**Prompt**
Every line of the records below should be restated exactly.

_ _ _ _ _

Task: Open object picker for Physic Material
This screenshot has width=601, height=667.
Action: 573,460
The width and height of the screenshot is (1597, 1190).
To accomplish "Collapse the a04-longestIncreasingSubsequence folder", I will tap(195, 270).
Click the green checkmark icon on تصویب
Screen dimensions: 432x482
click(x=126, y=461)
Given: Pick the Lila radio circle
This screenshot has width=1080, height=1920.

_ _ _ _ _

**Answer**
Task: Open object picker for Physic Material
This screenshot has width=601, height=667.
Action: 573,460
The width and height of the screenshot is (1597, 1190).
To accomplish "Collapse the a04-longestIncreasingSubsequence folder", I will tap(195, 270).
Click the green checkmark icon on تصویب
Screen dimensions: 432x482
click(x=126, y=461)
Given: Pick the Lila radio circle
This screenshot has width=1080, height=1920.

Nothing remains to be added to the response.